The final use is made possible by the excellent thermal conductivity of the nanotubes - the tower could act as a heatsink for the Earth. One day, humans may tap the power of vacuum energy (also called zero-point field energy). Though most people think a pure vacuum is empty of all matter, it is in fact filled with tiny sub-subatomic particles (quarks, hadrons, etc.) which rapidly appear and disappear. When they appear, they have an "energy debt" to nature which they must repay and so they disappear- there's no such thing as a free lunch. It's sort of like adding something then taking it away again in an equation (eg completing the square). The idea behind vacuum energy (I think) is to capture the energy contained in the particle before it blinks out again.

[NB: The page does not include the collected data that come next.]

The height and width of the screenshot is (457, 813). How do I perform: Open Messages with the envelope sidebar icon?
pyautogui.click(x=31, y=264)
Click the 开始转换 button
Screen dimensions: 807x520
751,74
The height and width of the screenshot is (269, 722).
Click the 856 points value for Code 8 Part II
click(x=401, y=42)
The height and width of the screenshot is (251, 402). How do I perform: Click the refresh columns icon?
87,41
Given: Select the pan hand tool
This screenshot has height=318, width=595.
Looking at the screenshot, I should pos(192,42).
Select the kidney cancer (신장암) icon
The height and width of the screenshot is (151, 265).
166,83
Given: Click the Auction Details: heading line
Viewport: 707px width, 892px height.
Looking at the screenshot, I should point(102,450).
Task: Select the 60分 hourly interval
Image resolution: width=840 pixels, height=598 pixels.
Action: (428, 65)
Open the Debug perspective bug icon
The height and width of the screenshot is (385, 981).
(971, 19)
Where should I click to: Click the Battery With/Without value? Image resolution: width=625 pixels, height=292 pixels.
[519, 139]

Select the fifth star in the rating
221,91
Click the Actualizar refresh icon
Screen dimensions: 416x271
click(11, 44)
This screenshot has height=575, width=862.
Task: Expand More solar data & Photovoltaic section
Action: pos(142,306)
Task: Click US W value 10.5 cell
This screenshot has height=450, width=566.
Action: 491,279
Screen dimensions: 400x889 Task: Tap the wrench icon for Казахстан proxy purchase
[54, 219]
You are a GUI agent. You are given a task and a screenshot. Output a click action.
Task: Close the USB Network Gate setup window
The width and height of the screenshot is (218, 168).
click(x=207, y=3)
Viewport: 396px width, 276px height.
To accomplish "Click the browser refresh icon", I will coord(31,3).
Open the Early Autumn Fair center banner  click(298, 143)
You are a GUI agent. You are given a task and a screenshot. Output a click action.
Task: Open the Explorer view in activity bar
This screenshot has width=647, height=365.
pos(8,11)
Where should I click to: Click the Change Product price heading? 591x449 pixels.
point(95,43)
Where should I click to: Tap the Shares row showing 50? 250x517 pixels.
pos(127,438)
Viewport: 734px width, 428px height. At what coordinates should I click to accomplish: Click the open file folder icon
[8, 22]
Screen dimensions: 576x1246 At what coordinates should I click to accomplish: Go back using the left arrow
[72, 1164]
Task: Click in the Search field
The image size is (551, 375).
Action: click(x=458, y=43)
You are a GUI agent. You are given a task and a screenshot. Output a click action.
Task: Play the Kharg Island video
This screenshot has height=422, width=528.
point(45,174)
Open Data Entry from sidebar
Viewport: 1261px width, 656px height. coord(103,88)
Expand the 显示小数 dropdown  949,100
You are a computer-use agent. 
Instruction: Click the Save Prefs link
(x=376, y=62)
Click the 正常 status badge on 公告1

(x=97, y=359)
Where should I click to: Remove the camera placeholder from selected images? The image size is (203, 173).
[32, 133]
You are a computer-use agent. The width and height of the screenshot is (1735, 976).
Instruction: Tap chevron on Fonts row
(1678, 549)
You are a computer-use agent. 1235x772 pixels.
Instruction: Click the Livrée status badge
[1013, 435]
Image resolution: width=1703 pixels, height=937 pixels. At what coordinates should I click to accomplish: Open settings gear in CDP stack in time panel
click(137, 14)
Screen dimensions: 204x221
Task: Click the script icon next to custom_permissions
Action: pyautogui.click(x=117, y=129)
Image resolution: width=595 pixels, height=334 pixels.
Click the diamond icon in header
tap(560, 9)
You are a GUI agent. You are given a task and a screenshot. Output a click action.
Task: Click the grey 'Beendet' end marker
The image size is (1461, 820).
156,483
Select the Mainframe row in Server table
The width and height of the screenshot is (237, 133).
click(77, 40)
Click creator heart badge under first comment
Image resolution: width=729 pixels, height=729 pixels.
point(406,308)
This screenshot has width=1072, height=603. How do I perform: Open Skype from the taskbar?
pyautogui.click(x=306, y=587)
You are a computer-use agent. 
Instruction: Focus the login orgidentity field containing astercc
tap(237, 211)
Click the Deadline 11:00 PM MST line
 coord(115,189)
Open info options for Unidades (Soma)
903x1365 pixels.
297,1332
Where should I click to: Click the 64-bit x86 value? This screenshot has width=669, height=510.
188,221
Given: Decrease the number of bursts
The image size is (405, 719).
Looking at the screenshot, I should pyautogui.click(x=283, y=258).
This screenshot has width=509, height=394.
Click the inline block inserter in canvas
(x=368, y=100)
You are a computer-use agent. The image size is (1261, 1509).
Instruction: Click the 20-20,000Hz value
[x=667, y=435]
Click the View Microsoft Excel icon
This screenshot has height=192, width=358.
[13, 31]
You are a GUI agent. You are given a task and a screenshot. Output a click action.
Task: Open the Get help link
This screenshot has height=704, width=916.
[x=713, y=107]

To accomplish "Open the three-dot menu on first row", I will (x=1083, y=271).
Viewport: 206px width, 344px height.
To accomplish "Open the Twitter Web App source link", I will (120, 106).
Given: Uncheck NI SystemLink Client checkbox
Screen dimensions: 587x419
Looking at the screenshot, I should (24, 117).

Such a power source would be practically infinite in nature, and would solve all of our present pollution problems, but would generate enormous amounts of heat. Thus we need a heat sink of some sort to draw the heat away from Earth and radiate it into space, in the form of infra-red energy. A giant nanotube tower would be ideal for this use, though the nanotubes would have to be insulated to make sure they don't burn away the maglev tracks etc. On the topic of vacuum energy, it has been suggested that such a power source could be used to reignite dying suns, thaw out frozen planets or even start new suns from gas giants. In 3001: A Final Odyssey, Clarke writes in an event where humans detect a supernova in a nearby star which actually starts on one of the planets and spreads to the star. The humans postulate that there was an alien race there who was using vacuum energy but lost control and the enormous burst of power destroyed first their planet and then their sun.
The Space Elevator would be a great engineering project with tangible, useful benefits - it would definitely count as a Wonder of the World. We should build it. To do so would probably require a concerted effort on behalf of all countries, or possibly a World Government, but it would be worth it.